§ Pointing records for screenshots and pages
::::::
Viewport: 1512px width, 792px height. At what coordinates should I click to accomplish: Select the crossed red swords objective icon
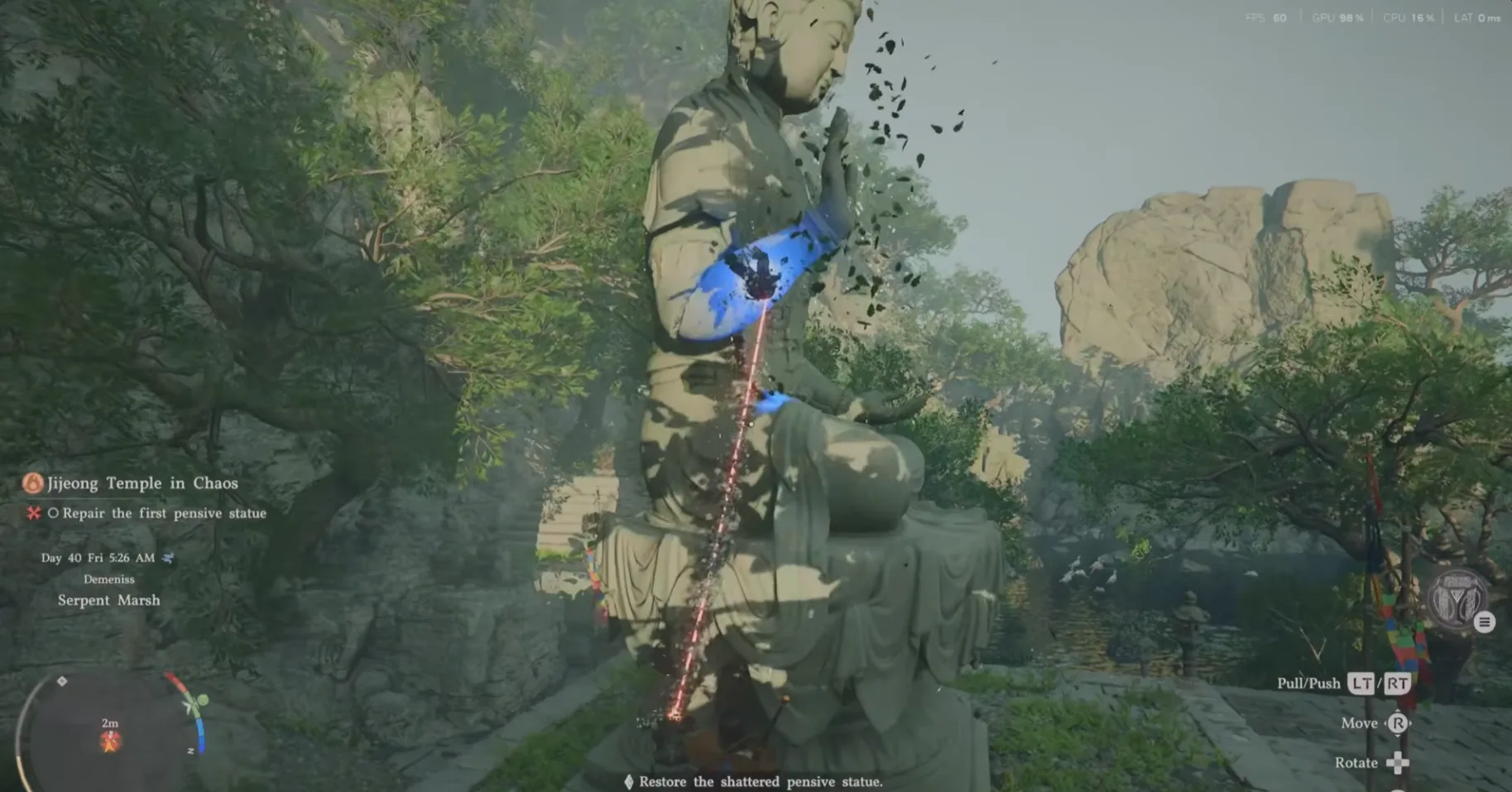[x=34, y=513]
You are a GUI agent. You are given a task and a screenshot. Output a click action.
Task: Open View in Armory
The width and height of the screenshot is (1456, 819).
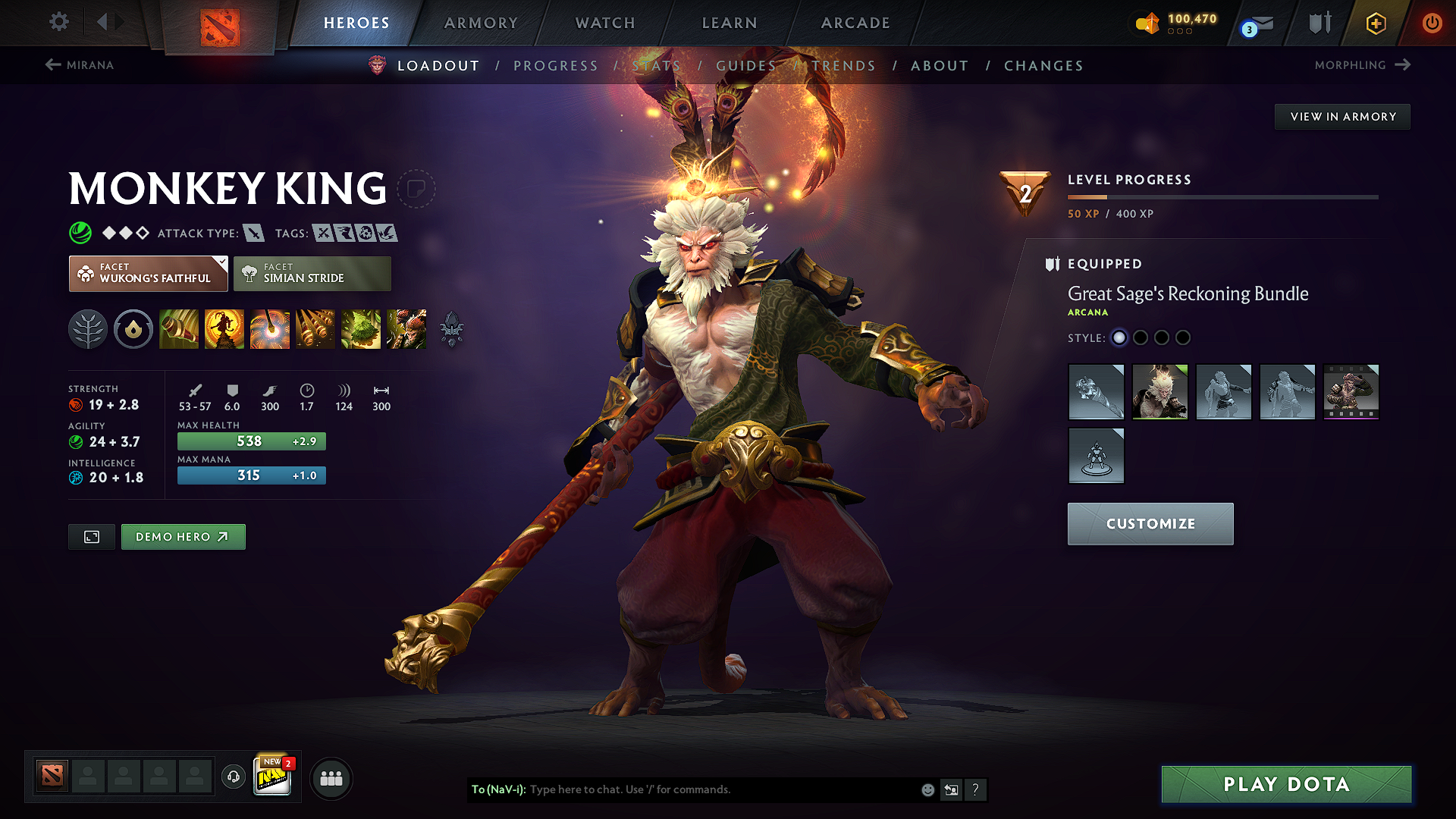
::::::
§ What you need to do
Rewrite all the records above, putting "screen capture" wherever "screenshot" appears and leaving everything else as it is. Leave the pictures out of your version.

§ Exercise output
Viewport: 1512px width, 792px height. At what coordinates should I click to accomplish: Select the crossed red swords objective icon
[x=34, y=513]
You are a GUI agent. You are given a task and a screen capture. Output a click action.
Task: Open View in Armory
The width and height of the screen capture is (1456, 819).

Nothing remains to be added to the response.